Privée d'internet, toujours pas de connexion depuis le 27 septembre, j'ai enfin obtenu une clé 4G donc j'ai pu venir te faire un petit coucou.
Bonne journée à toutes et tous
Geneviève du sud

Zoreilles a dit…

@ Geneviève du Sud : Je te remercie pour ton commentaire, en plus qu'il n'est pas facile pour toi, privée d'une connexion Internet fiable, de venir jusqu'ici!

C'est rassurant de « t'entendre » dire que la consommation, particulièrement chez les jeunes, n'a pas explosé, qu'elle est maintenant plus sécurisée. Vous avez un peu plus de recul que nous sur la situation de la légalisation du cannabis dans quelques pays d'Europe, vous pouvez déjà faire des constats.

Et parlant des politiques en tout genre sur notre si petite planète, hier j'étais à la bibliothèque en fin d'après-midi avec la plus grande de mes petites-filles qui s'est choisi comme d'habitude une bonne dizaine de livres pour que je lui en fasse la lecture (c'est son choix même si elle lit très bien) et parmi ses choix, il y avait ce livre qu'on a tellement trouvé génial toutes les deux. Le titre est : « Cher monsieur Donald Trump » et le mot monsieur est rayé, donc le vrai titre, c'est « Cher Donald Trump ».

J'ai de la misère à te le résumer mais j'insiste, ce livre est génial. C'est un petit garçon qui a un grand frère qui lui tombe sur les nerfs et en entendant que Donald Trump veut construire un mur aux frontières d'un autre pays (le Mexique) pour empêcher les envahisseurs, décide qu'il va construire un mur dans leur chambre entre lui et son frère. Chaque jour, il écrit une lettre à Donald Trump pour s'en faire un allié dans leur projet de mur. Mais le jeune, on voit évoluer son projet fou, en dernier, il donne une belle leçon d'humanité, d'ouverture et de fraternité à Donald Trump.
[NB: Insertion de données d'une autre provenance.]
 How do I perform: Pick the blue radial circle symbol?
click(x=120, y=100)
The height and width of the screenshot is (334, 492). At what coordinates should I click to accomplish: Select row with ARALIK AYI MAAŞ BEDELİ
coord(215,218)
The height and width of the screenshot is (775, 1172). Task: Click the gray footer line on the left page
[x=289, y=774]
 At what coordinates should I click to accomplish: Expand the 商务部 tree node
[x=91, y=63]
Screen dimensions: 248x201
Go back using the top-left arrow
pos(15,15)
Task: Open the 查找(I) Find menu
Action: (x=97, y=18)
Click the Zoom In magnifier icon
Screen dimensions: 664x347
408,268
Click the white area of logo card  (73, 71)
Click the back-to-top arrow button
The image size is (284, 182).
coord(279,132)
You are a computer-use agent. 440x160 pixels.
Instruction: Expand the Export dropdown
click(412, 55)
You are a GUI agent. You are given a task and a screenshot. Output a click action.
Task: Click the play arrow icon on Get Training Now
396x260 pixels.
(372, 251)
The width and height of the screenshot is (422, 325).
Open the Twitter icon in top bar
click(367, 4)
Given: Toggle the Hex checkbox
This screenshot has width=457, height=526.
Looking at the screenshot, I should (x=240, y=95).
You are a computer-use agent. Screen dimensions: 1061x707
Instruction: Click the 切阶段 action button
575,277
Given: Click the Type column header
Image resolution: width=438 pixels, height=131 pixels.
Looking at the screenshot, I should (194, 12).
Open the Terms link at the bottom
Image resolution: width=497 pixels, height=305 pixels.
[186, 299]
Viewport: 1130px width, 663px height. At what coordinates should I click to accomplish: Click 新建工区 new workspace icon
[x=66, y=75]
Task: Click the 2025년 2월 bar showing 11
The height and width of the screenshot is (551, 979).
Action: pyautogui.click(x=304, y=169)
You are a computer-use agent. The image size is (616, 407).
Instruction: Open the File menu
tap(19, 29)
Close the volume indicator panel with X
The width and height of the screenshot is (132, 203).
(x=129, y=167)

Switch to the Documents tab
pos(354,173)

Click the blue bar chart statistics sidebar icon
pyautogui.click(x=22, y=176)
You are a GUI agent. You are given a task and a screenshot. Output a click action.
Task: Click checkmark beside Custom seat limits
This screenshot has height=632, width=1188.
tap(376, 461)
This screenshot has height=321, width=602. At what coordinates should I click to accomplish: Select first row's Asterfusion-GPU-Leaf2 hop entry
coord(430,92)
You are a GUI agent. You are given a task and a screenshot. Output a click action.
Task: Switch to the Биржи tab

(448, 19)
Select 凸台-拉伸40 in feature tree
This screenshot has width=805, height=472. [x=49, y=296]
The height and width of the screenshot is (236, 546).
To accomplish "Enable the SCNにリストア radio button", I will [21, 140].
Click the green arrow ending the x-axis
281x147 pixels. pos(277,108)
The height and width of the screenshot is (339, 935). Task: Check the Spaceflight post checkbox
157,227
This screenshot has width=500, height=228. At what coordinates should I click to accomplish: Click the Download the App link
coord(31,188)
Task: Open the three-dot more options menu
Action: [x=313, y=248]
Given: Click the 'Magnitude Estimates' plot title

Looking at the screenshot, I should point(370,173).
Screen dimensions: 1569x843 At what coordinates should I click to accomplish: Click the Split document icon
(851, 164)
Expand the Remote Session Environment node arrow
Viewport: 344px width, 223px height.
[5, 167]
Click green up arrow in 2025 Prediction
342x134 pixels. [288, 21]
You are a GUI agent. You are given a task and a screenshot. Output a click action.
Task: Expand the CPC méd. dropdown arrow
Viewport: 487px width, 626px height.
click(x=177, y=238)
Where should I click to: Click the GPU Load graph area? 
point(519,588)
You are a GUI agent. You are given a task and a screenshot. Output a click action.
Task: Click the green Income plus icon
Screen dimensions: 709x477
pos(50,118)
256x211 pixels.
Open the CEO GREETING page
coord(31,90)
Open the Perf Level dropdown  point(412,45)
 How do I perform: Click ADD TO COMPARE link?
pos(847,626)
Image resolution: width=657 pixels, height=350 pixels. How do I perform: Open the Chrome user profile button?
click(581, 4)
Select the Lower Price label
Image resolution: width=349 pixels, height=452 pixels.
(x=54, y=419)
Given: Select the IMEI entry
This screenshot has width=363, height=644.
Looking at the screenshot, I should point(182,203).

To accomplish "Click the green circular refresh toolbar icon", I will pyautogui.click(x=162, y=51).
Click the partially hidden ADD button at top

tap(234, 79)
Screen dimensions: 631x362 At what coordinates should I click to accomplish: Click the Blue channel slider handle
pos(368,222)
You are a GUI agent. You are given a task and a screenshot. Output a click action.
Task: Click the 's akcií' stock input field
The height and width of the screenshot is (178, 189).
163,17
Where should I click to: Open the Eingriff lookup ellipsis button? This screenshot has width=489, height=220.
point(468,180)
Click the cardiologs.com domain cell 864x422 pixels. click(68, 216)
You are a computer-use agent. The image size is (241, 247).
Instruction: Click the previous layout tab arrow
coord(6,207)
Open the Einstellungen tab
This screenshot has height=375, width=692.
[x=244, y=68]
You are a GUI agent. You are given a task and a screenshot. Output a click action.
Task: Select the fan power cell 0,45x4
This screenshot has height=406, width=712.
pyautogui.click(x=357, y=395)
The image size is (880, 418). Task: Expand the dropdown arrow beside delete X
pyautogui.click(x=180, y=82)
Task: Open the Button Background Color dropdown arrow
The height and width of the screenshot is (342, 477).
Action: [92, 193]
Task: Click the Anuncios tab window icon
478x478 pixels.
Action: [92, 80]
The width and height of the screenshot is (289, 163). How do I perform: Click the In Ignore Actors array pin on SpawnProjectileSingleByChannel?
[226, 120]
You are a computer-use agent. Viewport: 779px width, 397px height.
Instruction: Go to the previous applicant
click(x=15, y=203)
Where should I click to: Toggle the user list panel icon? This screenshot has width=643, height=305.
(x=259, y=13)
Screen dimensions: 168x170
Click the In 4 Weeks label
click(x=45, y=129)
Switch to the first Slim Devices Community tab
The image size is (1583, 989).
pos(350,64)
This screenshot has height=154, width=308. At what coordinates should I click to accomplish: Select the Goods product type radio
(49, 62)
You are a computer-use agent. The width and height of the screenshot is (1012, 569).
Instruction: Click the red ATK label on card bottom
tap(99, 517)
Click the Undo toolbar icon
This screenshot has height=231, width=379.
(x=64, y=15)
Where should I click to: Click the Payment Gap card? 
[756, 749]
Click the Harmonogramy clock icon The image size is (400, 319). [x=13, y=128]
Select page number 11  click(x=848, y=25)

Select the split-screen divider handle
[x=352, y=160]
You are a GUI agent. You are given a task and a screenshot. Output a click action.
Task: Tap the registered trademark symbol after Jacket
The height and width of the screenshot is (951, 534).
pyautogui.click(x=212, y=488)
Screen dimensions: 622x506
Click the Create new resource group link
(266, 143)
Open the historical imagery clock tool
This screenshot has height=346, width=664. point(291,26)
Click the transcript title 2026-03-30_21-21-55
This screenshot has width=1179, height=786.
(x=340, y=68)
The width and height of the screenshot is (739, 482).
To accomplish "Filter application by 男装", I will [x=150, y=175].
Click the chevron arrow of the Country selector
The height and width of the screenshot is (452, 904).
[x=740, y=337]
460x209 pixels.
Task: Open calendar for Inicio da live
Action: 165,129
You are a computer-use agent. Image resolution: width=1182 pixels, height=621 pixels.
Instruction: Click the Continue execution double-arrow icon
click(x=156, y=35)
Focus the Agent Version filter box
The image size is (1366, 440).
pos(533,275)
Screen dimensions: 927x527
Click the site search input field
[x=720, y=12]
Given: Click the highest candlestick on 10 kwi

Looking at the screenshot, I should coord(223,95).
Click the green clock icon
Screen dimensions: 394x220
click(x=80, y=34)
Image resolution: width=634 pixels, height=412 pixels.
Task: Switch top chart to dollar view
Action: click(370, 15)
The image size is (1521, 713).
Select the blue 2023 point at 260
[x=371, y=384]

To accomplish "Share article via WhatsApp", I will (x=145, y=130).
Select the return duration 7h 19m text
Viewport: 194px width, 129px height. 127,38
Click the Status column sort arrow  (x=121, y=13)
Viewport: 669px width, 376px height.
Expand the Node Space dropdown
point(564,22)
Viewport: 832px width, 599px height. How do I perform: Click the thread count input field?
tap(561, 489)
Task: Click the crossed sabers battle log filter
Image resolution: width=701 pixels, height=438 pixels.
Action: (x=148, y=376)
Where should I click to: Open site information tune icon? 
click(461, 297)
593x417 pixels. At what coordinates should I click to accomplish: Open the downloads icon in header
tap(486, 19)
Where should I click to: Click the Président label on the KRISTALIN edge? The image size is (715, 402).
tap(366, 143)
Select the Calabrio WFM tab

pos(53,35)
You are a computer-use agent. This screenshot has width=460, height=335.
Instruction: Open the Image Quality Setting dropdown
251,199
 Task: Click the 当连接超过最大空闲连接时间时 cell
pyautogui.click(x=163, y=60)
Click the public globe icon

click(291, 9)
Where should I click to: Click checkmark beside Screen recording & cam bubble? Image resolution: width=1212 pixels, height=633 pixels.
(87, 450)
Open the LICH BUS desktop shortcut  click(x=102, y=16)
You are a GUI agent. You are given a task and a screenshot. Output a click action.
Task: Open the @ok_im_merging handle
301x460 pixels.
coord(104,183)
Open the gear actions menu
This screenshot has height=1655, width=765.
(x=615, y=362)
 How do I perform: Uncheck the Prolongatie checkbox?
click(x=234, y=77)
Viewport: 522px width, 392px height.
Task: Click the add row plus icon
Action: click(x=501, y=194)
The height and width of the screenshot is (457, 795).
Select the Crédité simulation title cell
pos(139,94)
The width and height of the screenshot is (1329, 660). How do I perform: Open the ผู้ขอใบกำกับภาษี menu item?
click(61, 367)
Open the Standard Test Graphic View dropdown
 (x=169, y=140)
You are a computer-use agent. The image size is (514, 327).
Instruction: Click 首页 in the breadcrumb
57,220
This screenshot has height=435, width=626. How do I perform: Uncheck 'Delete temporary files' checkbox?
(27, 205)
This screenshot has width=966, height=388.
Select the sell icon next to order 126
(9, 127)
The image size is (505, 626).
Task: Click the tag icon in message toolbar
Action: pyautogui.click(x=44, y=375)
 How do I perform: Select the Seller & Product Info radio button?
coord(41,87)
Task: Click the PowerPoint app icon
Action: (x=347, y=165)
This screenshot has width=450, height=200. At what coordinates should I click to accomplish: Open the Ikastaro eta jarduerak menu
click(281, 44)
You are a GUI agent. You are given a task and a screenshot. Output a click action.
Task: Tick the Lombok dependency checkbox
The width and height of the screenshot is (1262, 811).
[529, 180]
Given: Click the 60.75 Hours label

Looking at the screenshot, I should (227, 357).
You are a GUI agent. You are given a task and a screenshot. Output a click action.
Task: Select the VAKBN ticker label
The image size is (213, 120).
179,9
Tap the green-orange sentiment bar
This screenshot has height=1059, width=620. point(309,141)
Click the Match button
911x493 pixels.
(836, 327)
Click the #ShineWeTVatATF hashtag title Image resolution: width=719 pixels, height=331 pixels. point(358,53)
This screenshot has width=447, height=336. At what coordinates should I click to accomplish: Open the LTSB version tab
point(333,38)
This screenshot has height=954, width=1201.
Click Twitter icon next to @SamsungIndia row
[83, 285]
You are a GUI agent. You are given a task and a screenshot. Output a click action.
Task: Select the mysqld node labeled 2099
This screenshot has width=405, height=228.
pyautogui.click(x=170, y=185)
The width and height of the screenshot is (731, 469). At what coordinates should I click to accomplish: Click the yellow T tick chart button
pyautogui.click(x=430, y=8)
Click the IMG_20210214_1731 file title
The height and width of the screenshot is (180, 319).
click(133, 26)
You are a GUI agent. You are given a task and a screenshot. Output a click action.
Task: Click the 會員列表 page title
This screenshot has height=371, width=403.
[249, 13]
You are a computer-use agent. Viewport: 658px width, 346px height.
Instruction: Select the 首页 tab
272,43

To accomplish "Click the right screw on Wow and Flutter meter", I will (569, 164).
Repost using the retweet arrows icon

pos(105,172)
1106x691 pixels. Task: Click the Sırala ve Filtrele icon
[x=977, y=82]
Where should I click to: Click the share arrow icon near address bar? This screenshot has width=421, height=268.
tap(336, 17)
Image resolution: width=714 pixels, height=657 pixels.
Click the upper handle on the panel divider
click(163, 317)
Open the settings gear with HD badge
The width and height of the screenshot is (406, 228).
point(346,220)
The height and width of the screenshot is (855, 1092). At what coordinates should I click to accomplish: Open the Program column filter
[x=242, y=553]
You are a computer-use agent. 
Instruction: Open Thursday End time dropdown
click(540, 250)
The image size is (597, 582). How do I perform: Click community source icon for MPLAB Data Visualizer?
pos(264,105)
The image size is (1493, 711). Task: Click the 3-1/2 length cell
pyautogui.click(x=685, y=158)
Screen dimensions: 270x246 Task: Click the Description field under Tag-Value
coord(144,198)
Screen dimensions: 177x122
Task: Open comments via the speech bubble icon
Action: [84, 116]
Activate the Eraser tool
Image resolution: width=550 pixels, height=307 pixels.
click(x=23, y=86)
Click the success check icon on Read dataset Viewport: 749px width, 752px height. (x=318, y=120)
Je n'ai pas retenu le nom des auteurs/illustrateurs mais ça a été publié très récemment, en 2018, aux éditions 400 coups. Un livre qui plaira aux adultes autant qu'aux enfants.

Le factotum a dit…

Durant les vingt dernières années où j’ai travaillé à l’administration de la justice, j’en connais un bout sur la problématique de la consommation.

Je suis tout à fait d’accord de fermer tous les dossiers de possession simple et ainsi permettre à plusieurs citoyens de se retrouver avec un dossier vierge.

Pour cela, le gouvernement devra simplifier la procédure permettant d’effacer cette infraction au code pénal.

Pour ce qui est de la suite, il n’y a qu’un mot qui me vient à l’esprit : éducation.
Une société ne s’épanouit que par l’éducation de ses citoyens fasse aux importants changements qu’elle veut apporter.

Personnellement, je n’ai jamais consommé, mais cela n’a pas empêché mes enfants de l’utiliser sans en abuser.

Zoreilles a dit…

@ Le factotum : Moi aussi je suis d'accord que ça pressait de décriminaliser ces dossiers de possession simple qui empêchaient des gens de voyager, de faire certains métiers, etc. Bref, il restera maintenant à simplifier la procédure, comme tu le dis si bien.

L'éducation est la clé de tout dans notre société : moins d'ignorance et plus d'éducation égalent moins de pauvreté, de consommation, de violence, de pollution, de misère, de haine, de racisme, de guerres et de conflits, etc. L'éducation est la solution à tout.

Tu es rassurant toi aussi… Salut Facto!